1. What was the first piece of classical music you can remember hearing?
2. What piece first stimulated your interest in classical music?
3. What was the first classical record/CD you bought yourself?
4. Do you have a favourite performer, and what piece would you choose to hear him/her/them play?
5. If you could choose to be a virtuoso on any instrument, what would it be, and what piece would you like to play?
6. Is there a piece you can play, or would like to play yourself?
7. Do you have a favourite composer – and a favourite piece by him/her?
8. What piece of music do you use to relax to?
9. What piece of music makes you glad to be alive?
10. What piece of music would you listen to on a journey (car/train/plane)?
11. Is there a piece that you find particularly moving?
12. Is there a piece that reminds you of a particular place?
13. Is there a piece that makes you laugh?
14. Can you work while listening to music, and what piece would you choose, and why?
15. If you are entertaining friends, is there a particular piece you would put on?
16. Is there a piece that you think should be more widely known – a hidden gem?
17. Is there a piece of film or TV music that has particularly affected you?
18. If you could step back in time to hear a great performer who’s no longer with us, who would it be, and what piece would you choose to hear?
19. If we gave you an orchestra/choir/soloists, what piece would you choose to conduct?

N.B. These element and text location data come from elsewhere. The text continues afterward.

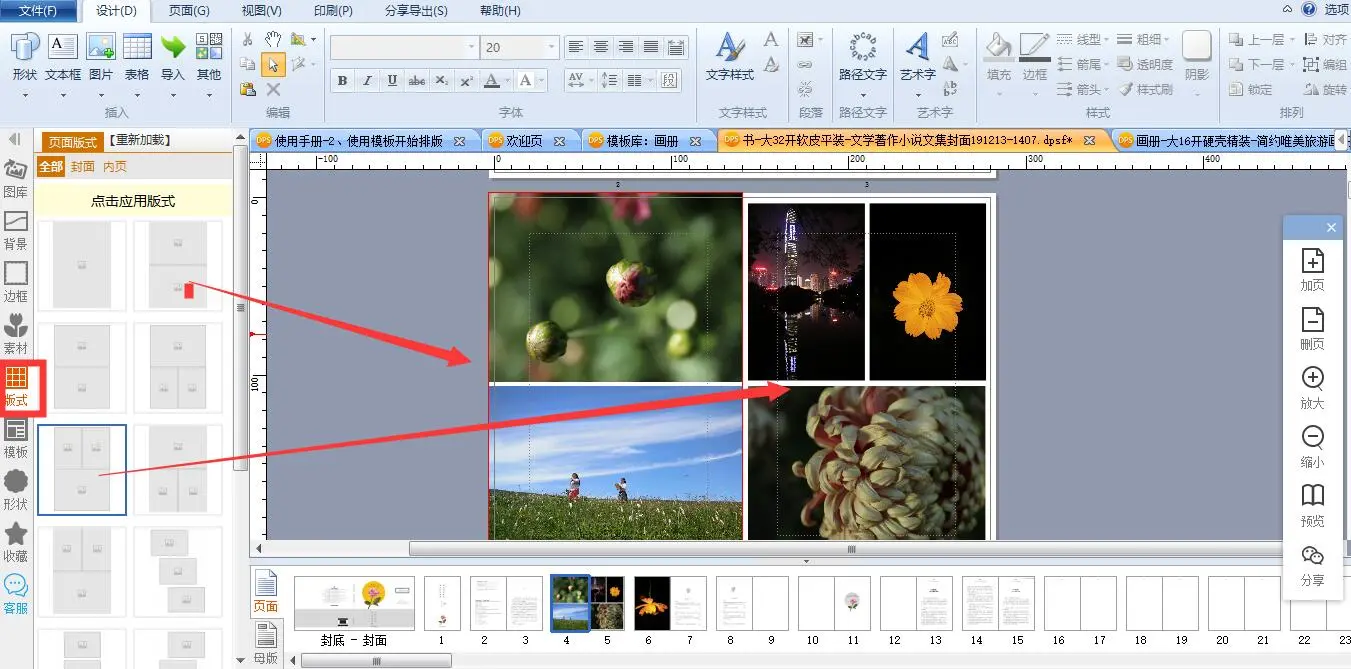Screen dimensions: 1351x669
Task: Click the 加页 add page icon
Action: point(1312,270)
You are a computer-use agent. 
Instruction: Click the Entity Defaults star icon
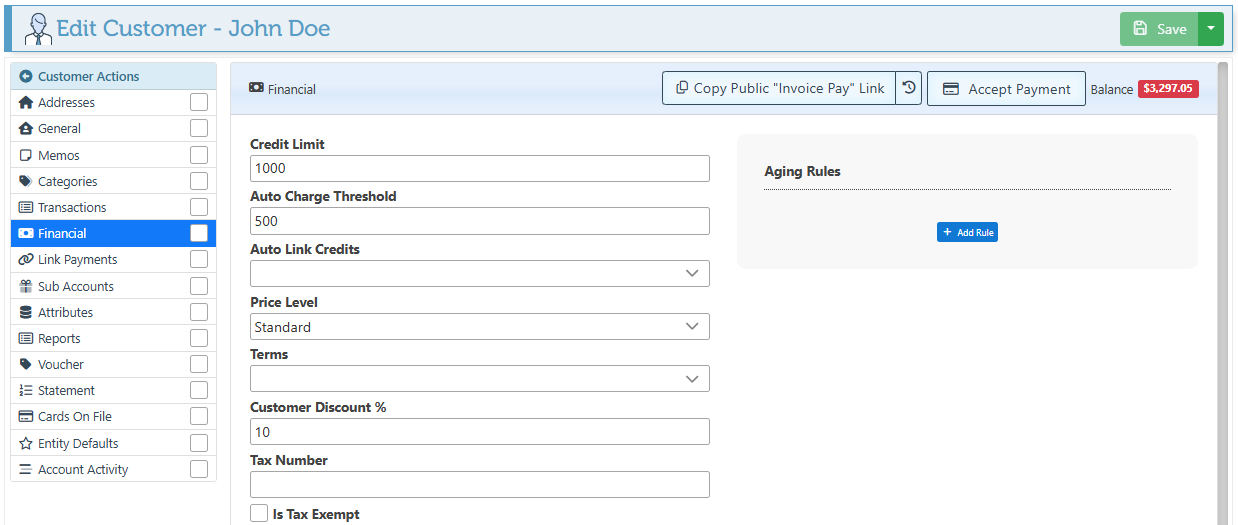pos(26,443)
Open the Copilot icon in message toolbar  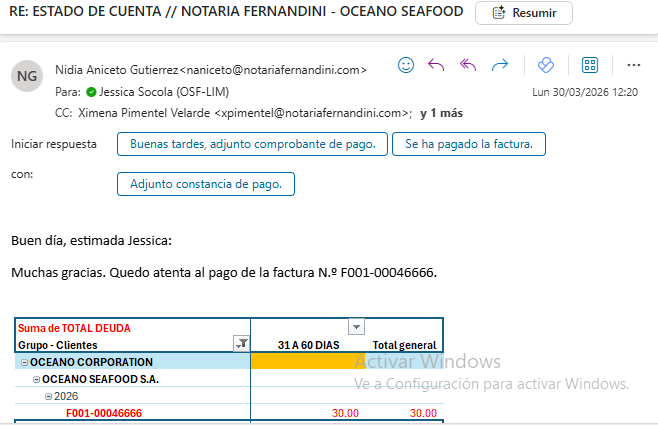coord(545,65)
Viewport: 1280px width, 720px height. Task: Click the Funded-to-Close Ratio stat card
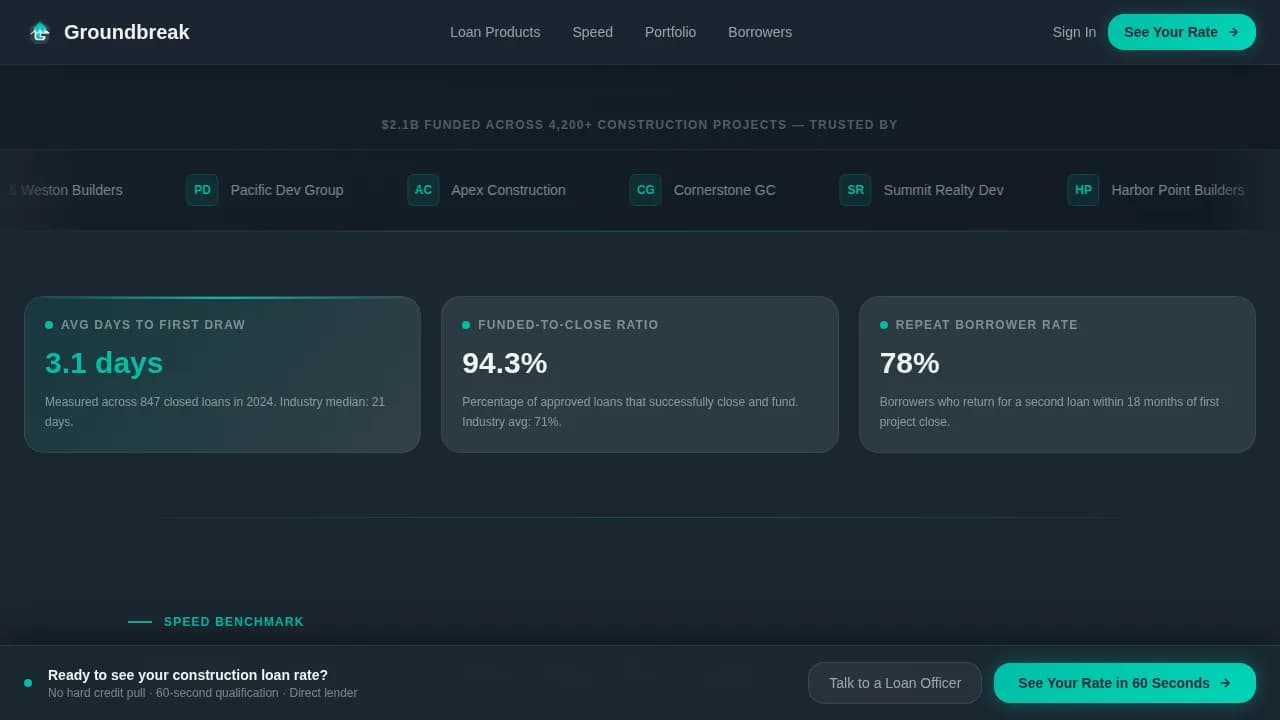[640, 374]
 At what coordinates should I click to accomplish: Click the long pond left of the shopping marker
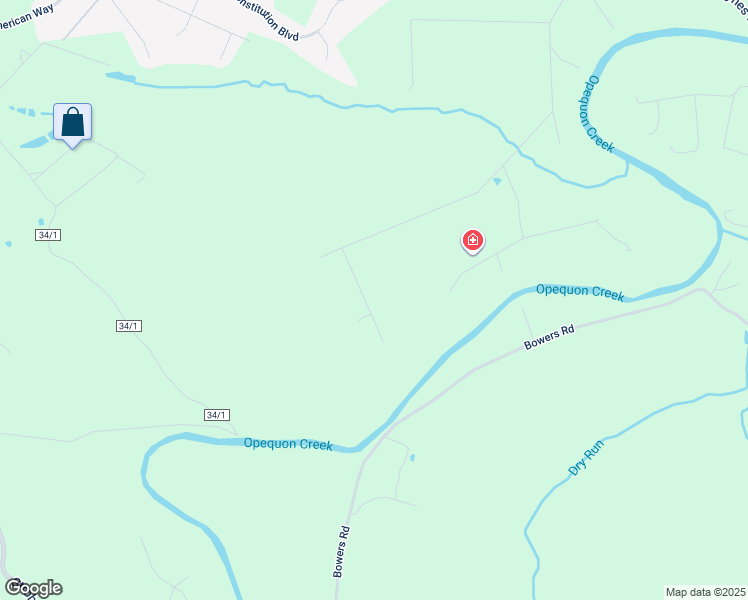tap(35, 142)
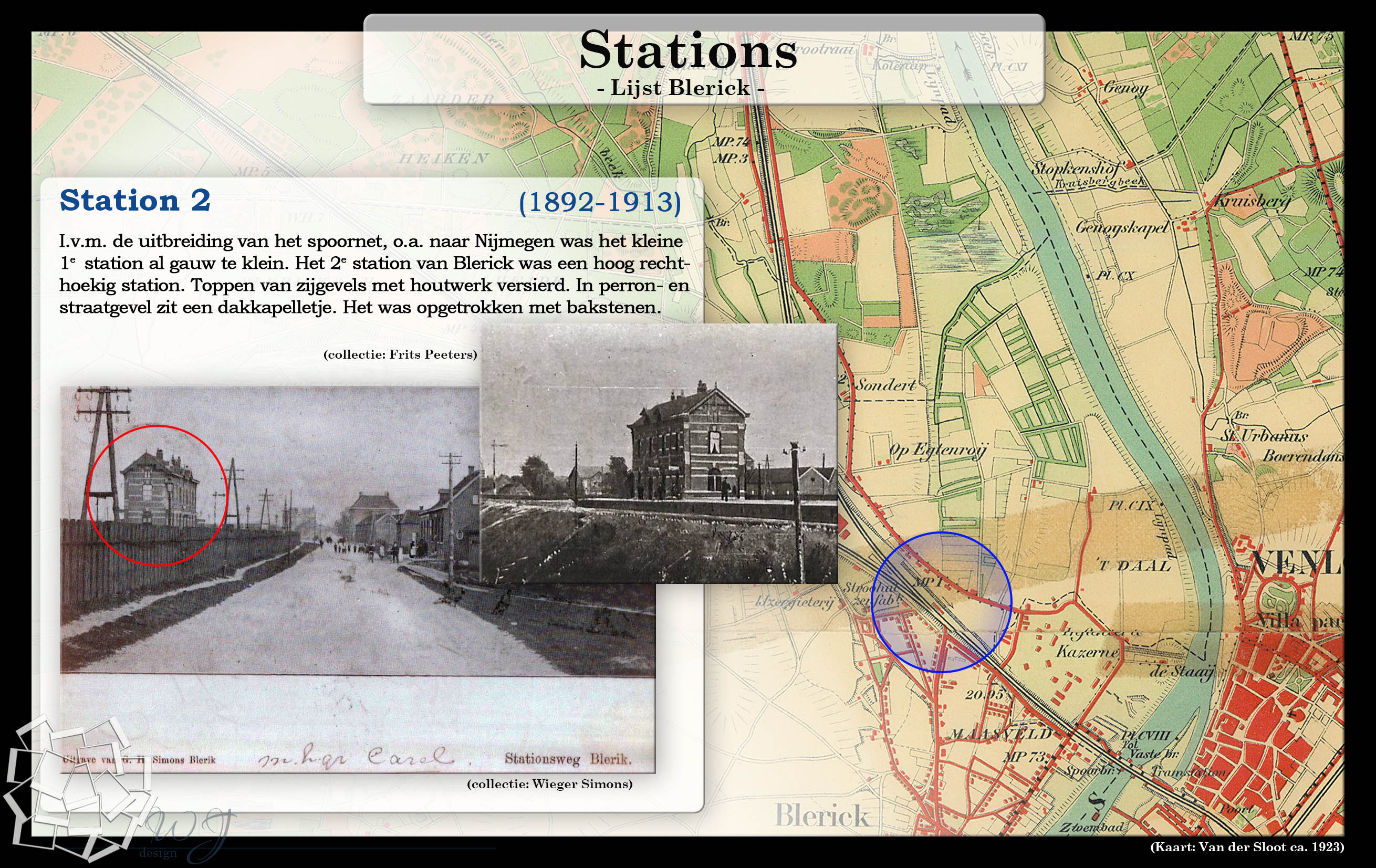Open the black-and-white station building photo
Image resolution: width=1376 pixels, height=868 pixels.
659,453
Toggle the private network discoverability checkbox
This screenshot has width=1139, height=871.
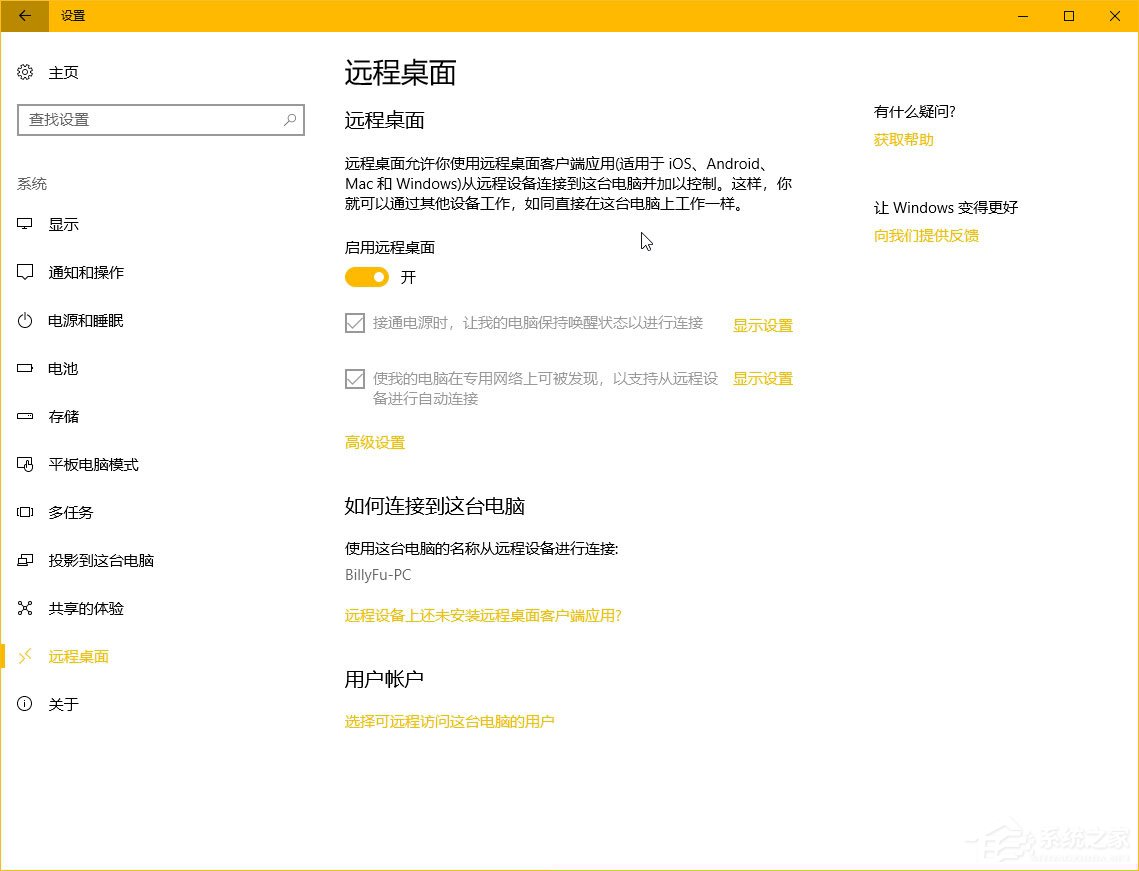click(354, 378)
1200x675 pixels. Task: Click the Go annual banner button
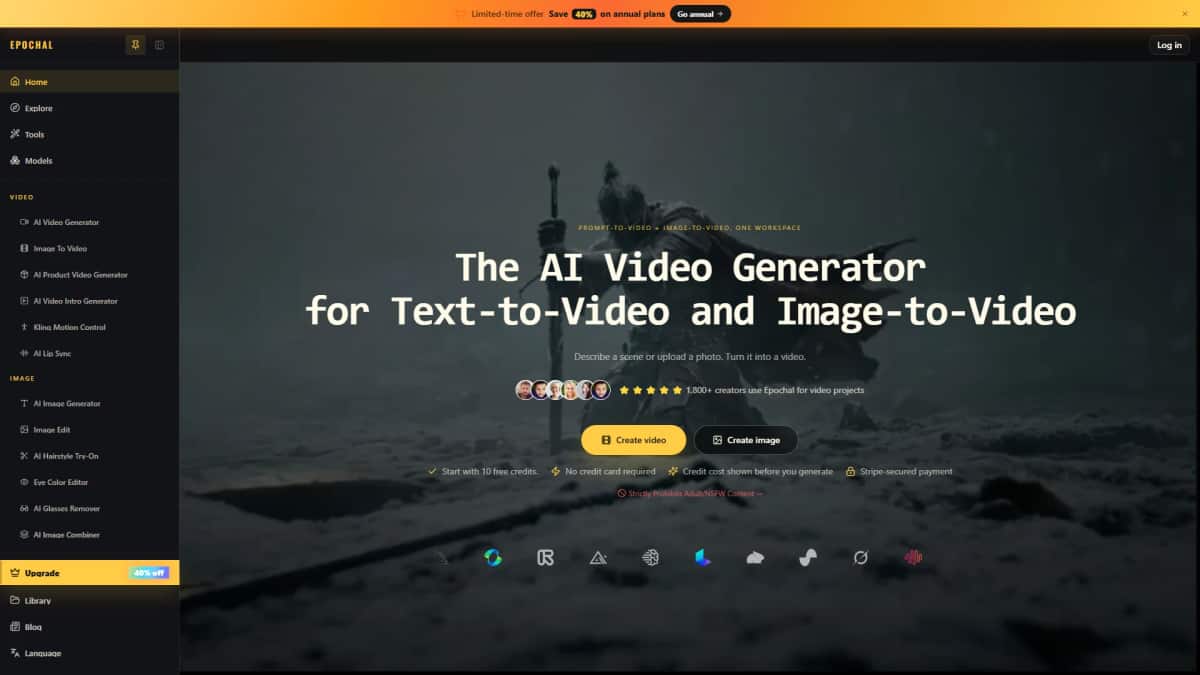pyautogui.click(x=700, y=14)
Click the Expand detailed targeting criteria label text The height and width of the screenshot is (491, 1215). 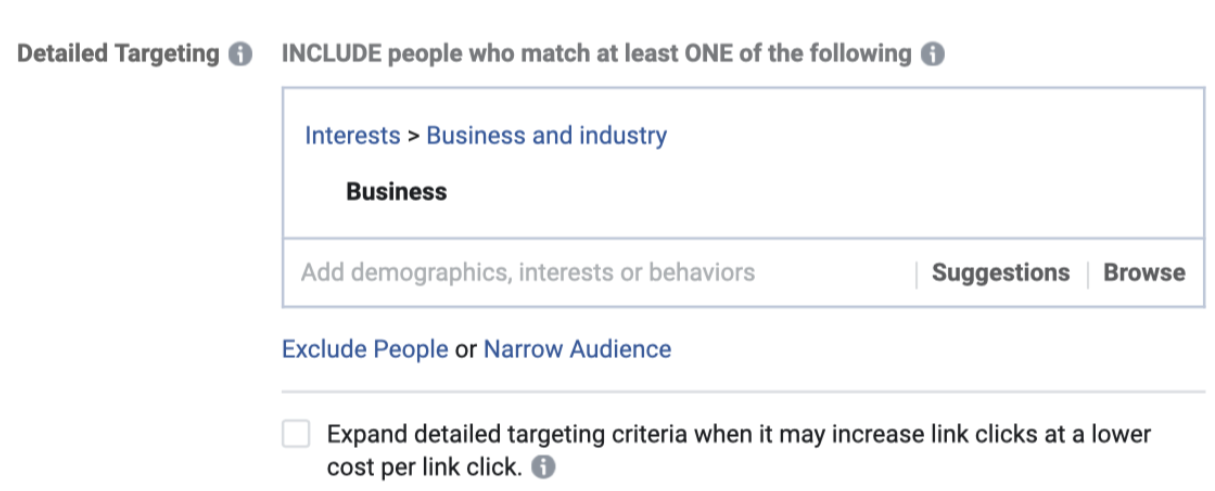click(738, 435)
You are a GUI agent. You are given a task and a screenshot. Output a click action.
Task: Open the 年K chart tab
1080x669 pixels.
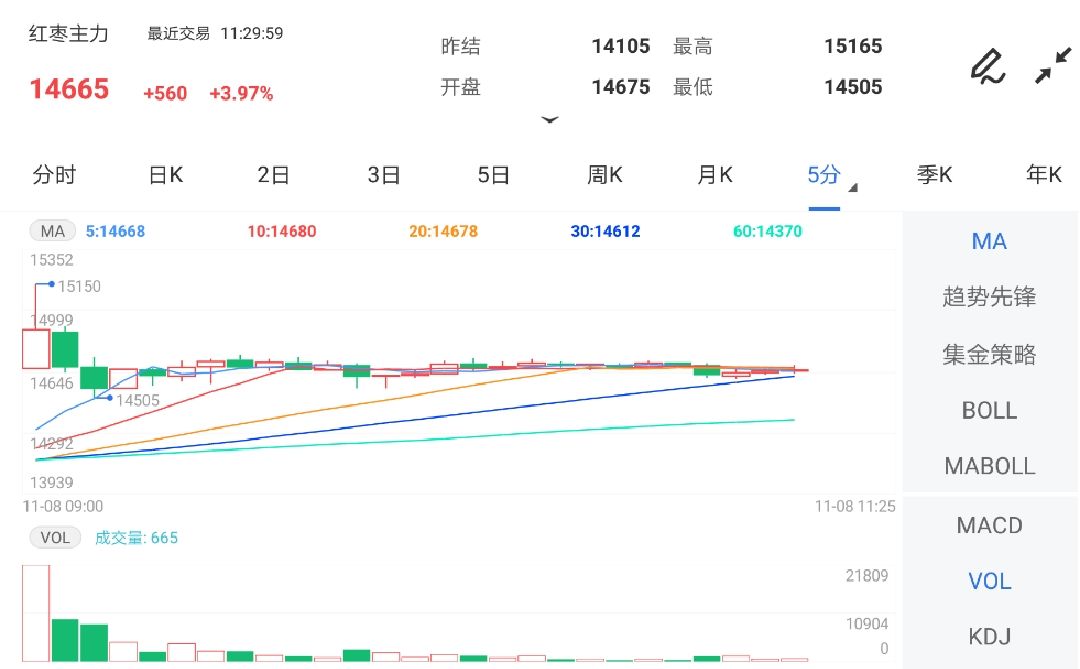coord(1043,176)
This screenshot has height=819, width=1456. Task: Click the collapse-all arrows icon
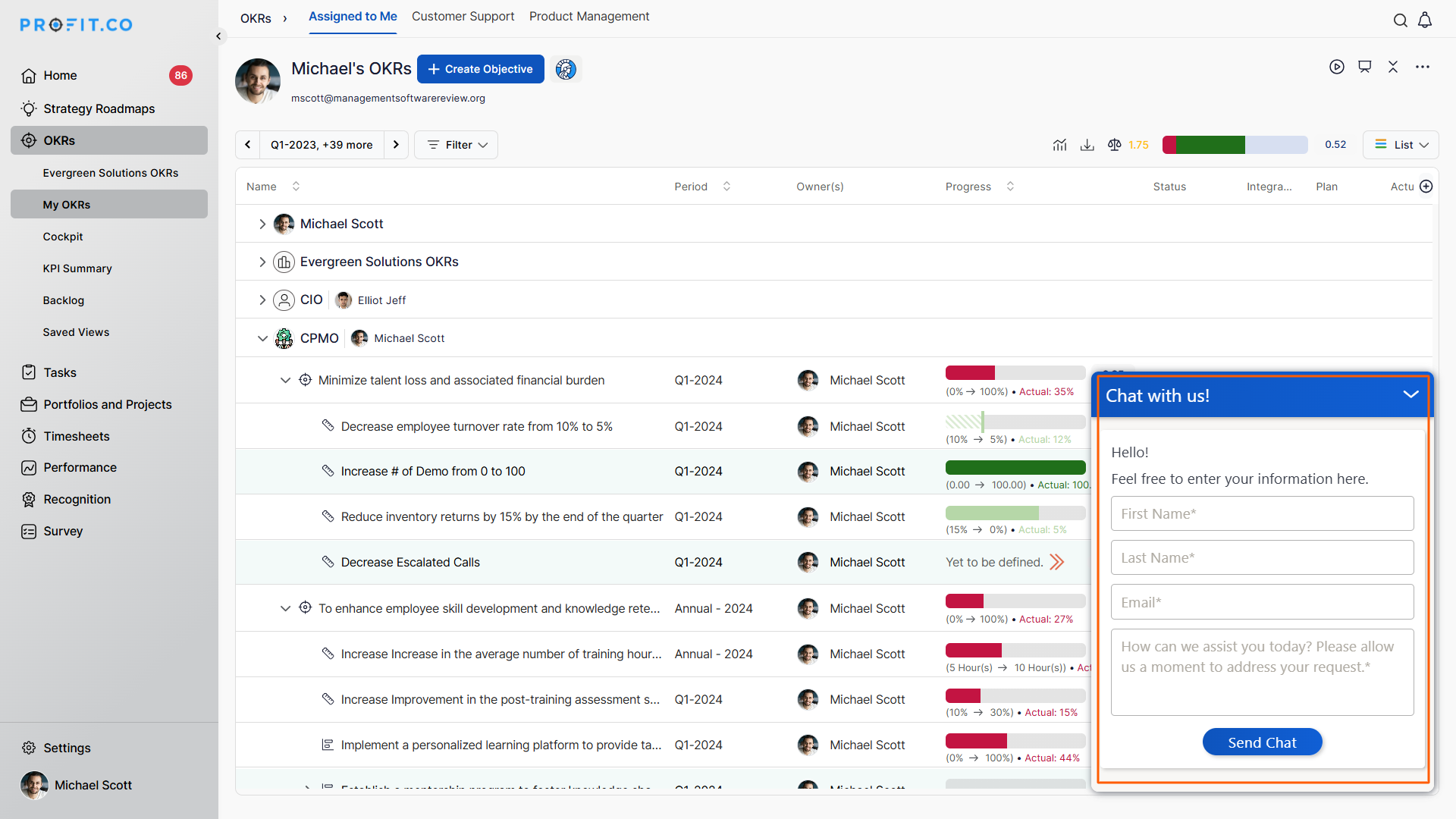click(x=1393, y=67)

20. What piece of music do you want played at you funeral/to be remembered by?
In some cases, the answer might be yes (nos 16 and 18), something interesting about the music might emerge. Some are downright idiotic (the ludicrous no. 9). Most are intrusive and only interesting if you are interested in the person making the choice. In other words, their answers are intrinsically a reflection on themselves (Desert Island Discs syndrome) rather than on the music. Private Passions it ain’t, just a feeble imitation. Or turn the process on its head. How many of the questions would fit the choice, say, of Bartók’s Fifth String Quartet or Webern’s Concerto for Nine Instruments, both of them works which have long been regarded as part of the canon of 20th-century classical music. According to this questionnaire, I very much doubt that they are ‘essential’ any more. I hope that I am confounded.
How about creating an alternative questionnaire? Here are a few suggestions to start with:
1a. What is the last piece of classical music you listened to?
2a. What piece of classical music can’t you stand?
3a. What was the first piece of music that you downloaded legally/illegally?
etc. …
Given that guests are likely to have achieved eminence in their field, just one question might have sufficed instead of the lazy twenty above: ‘What music has stimulated your own creativity?’.